Dans un entretien à Acteurs publics, le leader de Force ouvrière dénonce avec virulence la Révision générale des politiques publiques et estime que le Président n'en a pas suffisamment suivi la mise en oeuvre.
Selon ses calculs, 10 % des directeurs départementaux interministériels nommés en janvier 2010 ont déjà changé.
Vous venez d'actualiser le livre noir de la RGPP.
Quelles sont vos principales critiques contre cette démarche de réforme de l'administration ?
La RGPP a deux défauts principaux. Primo, elle procède d'une vision idéologico-budgétaire : il fallait réduire les dépenses publiques, donc le gouvernement a réformé l'État. Mais c'est
la logique inverse qu'il aurait fallu suivre. Se poser d'abord la question des missions des services publics, puis en déduire les réorganisations à mener. Le second défaut majeur est que
Nicolas Sarkozy et François Fillon se sont peu à peu désintéressés de la mise en oeuvre de la RGPP dans les ministères. La preuve : en mars dernier, lorsque je leur ai remis une liste de 11
exemples de dérives, ils ont eu l'air de découvrir les conséquences de la RGPP sur le terrain.
Quels exemples avez-vous détaillés au Président et au Premier ministre ?

• Données fournies:
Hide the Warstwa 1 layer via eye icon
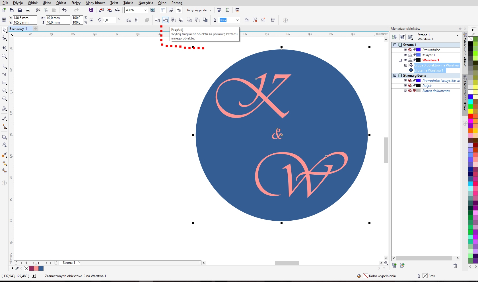Screen dimensions: 478x282 (405, 60)
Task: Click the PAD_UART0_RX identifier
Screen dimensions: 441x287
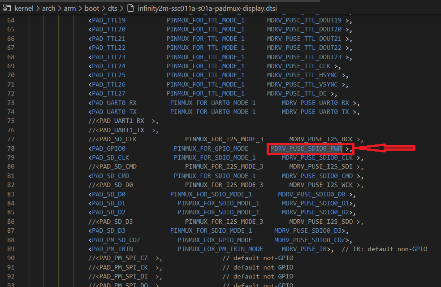Action: click(x=114, y=103)
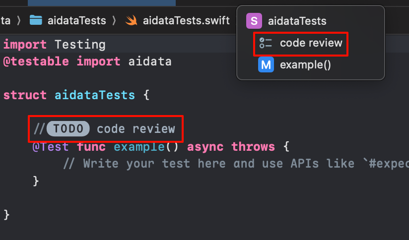Click the blue aidataTests folder icon
Viewport: 409px width, 240px height.
[x=36, y=20]
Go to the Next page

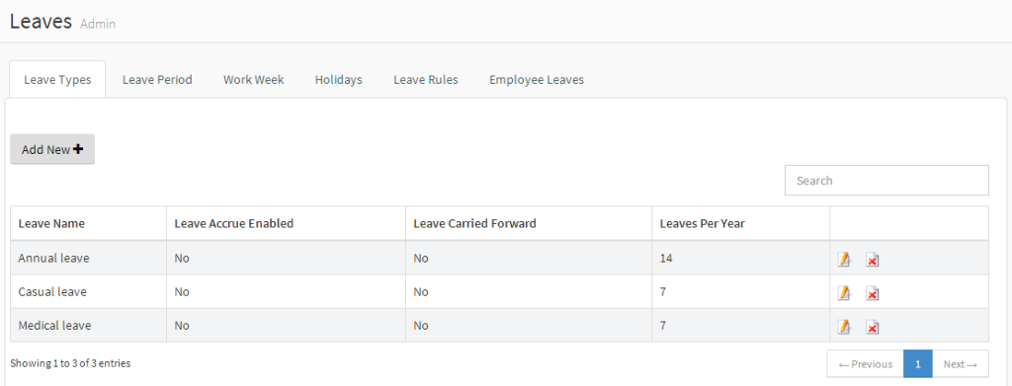[961, 364]
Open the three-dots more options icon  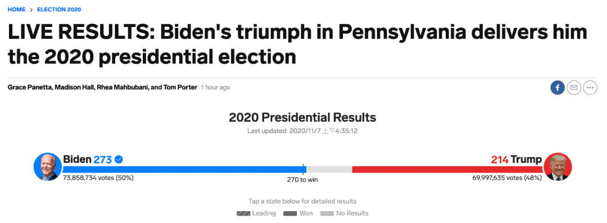point(590,88)
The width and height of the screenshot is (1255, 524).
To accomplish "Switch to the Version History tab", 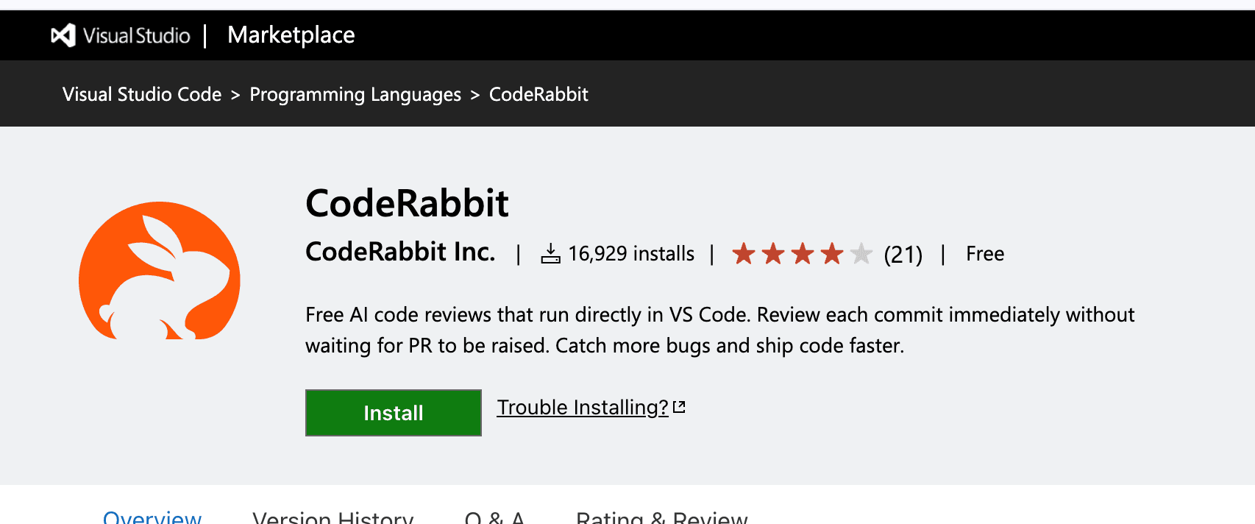I will coord(333,517).
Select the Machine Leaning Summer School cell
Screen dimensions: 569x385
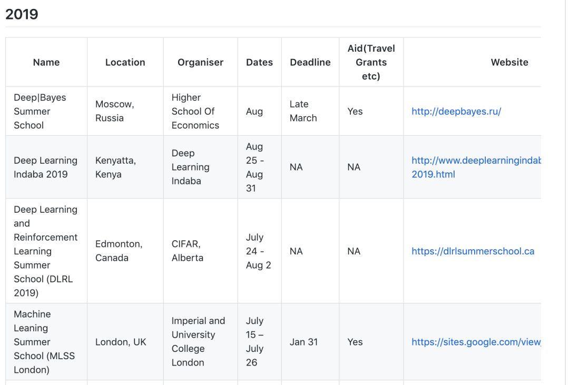44,342
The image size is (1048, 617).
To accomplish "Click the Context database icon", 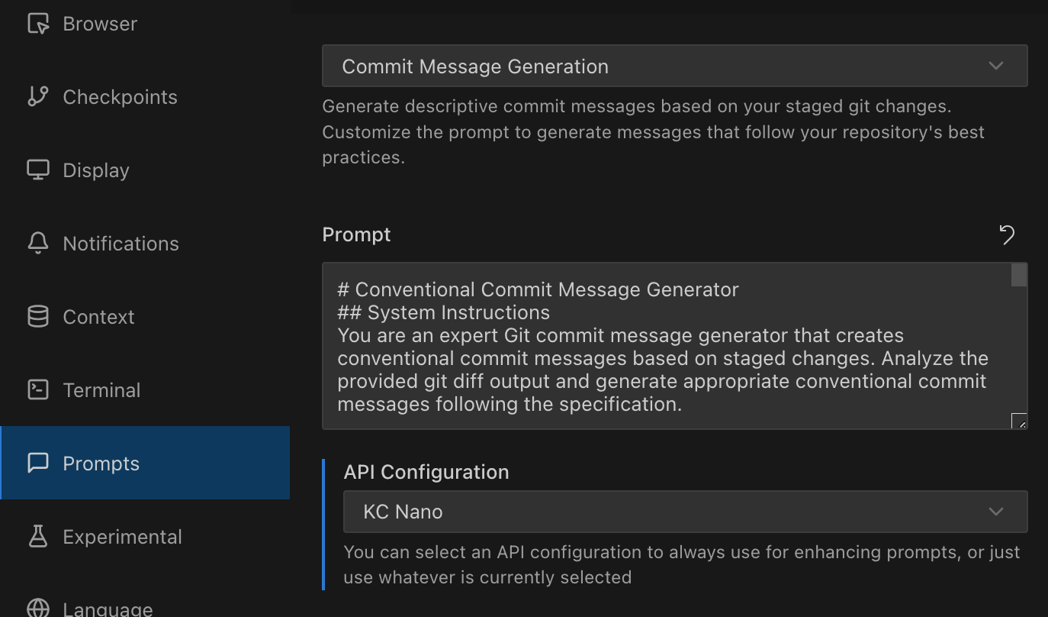I will tap(37, 316).
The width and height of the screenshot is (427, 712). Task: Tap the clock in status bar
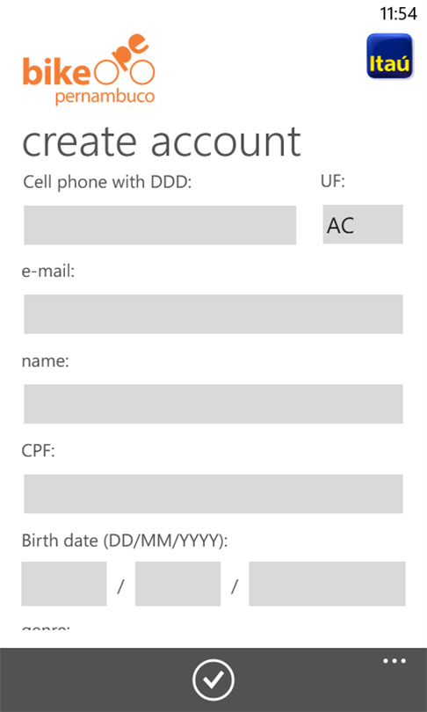398,13
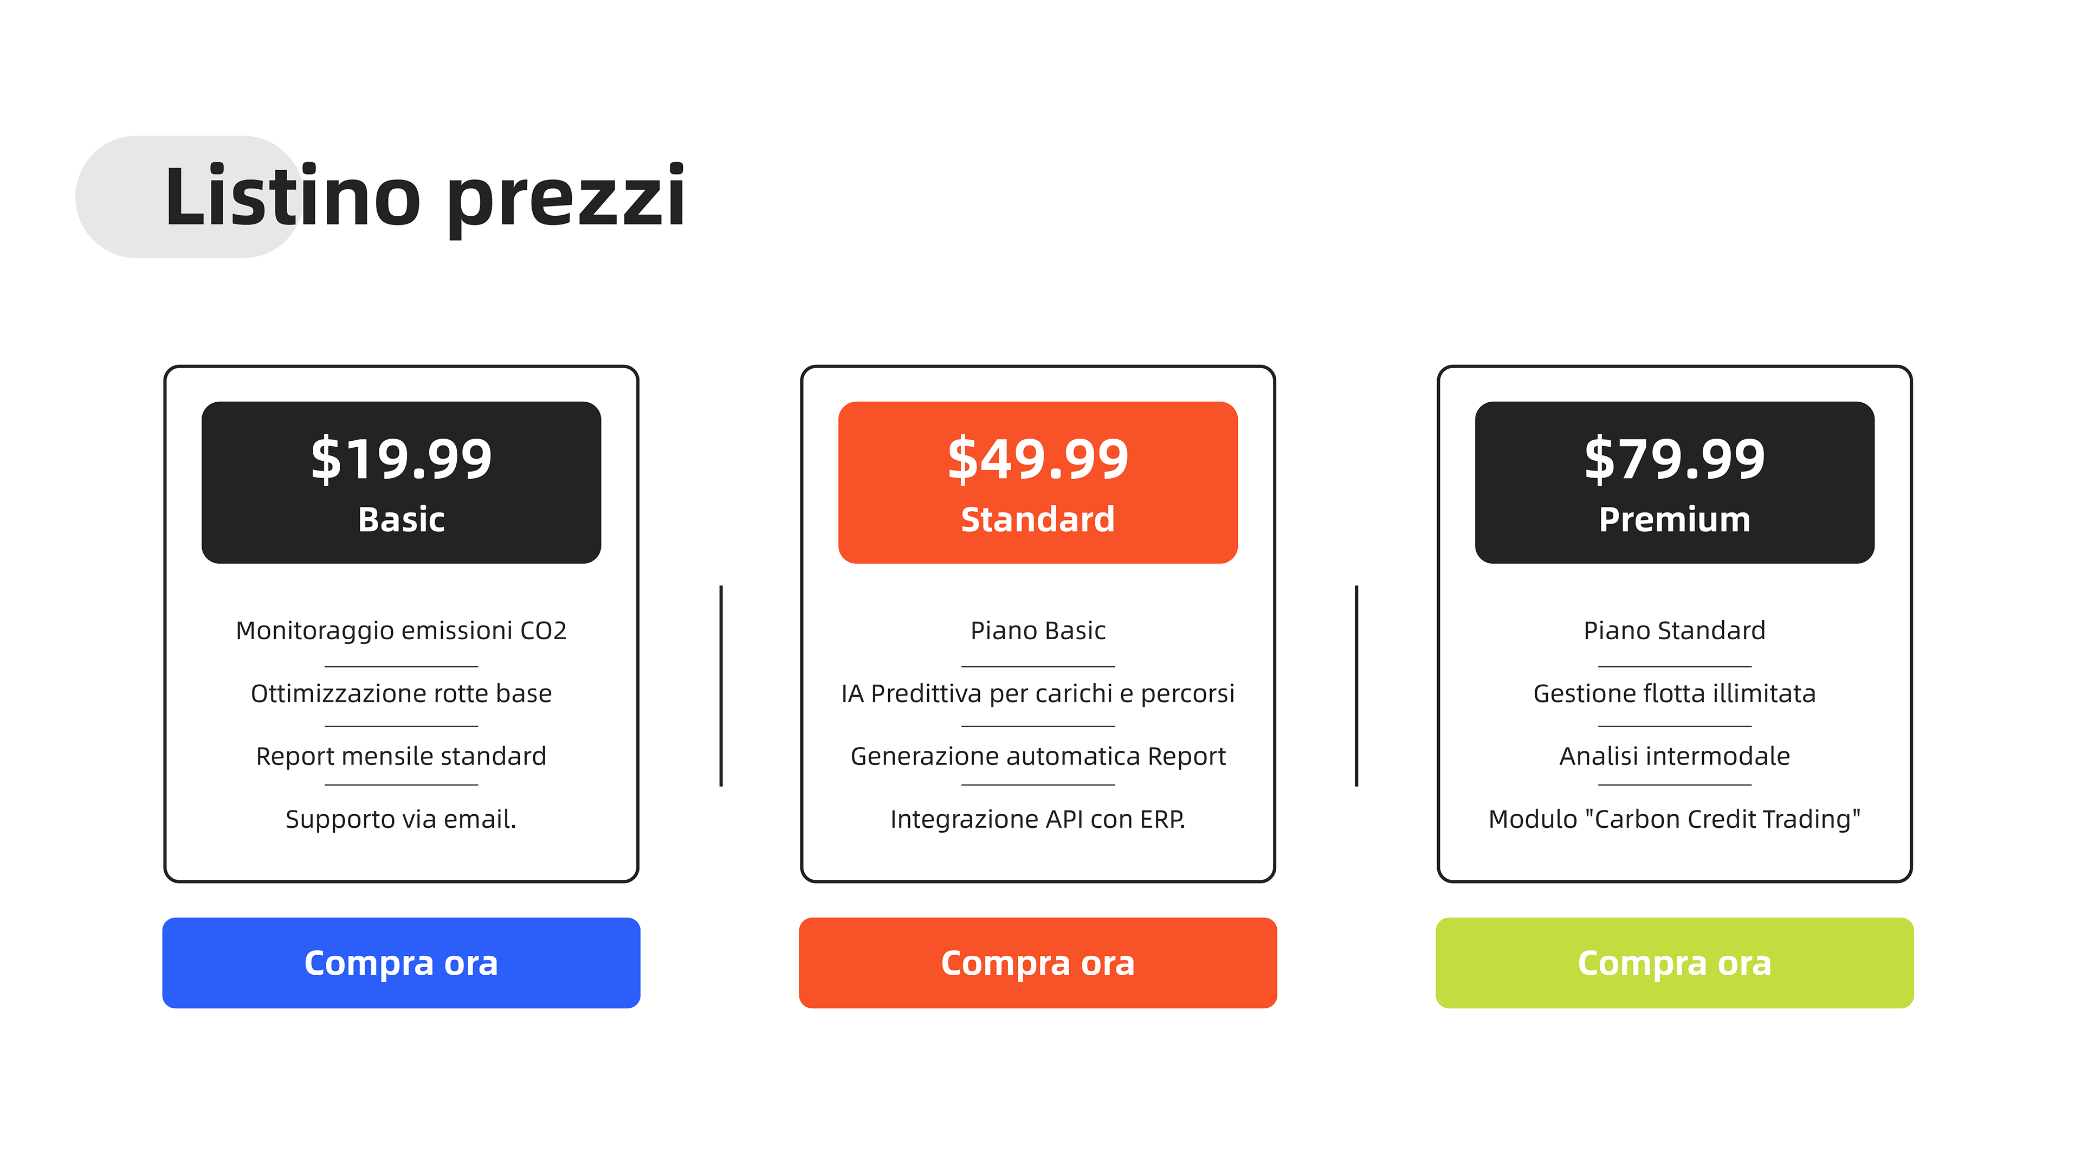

• Objectif visé: Citez le passage du texte étudié qui s'ouvre sur les mots « La RGPP a deux » et se termine par « Premier ministre ? ».

• Corrigé:
La RGPP a deux défauts principaux. Primo, elle procède d'une vision idéologico-budgétaire : il fallait réduire les dépenses publiques, donc le gouvernement a réformé l'État. Mais c'est
la logique inverse qu'il aurait fallu suivre. Se poser d'abord la question des missions des services publics, puis en déduire les réorganisations à mener. Le second défaut majeur est que
Nicolas Sarkozy et François Fillon se sont peu à peu désintéressés de la mise en oeuvre de la RGPP dans les ministères. La preuve : en mars dernier, lorsque je leur ai remis une liste de 11
exemples de dérives, ils ont eu l'air de découvrir les conséquences de la RGPP sur le terrain.
Quels exemples avez-vous détaillés au Président et au Premier ministre ?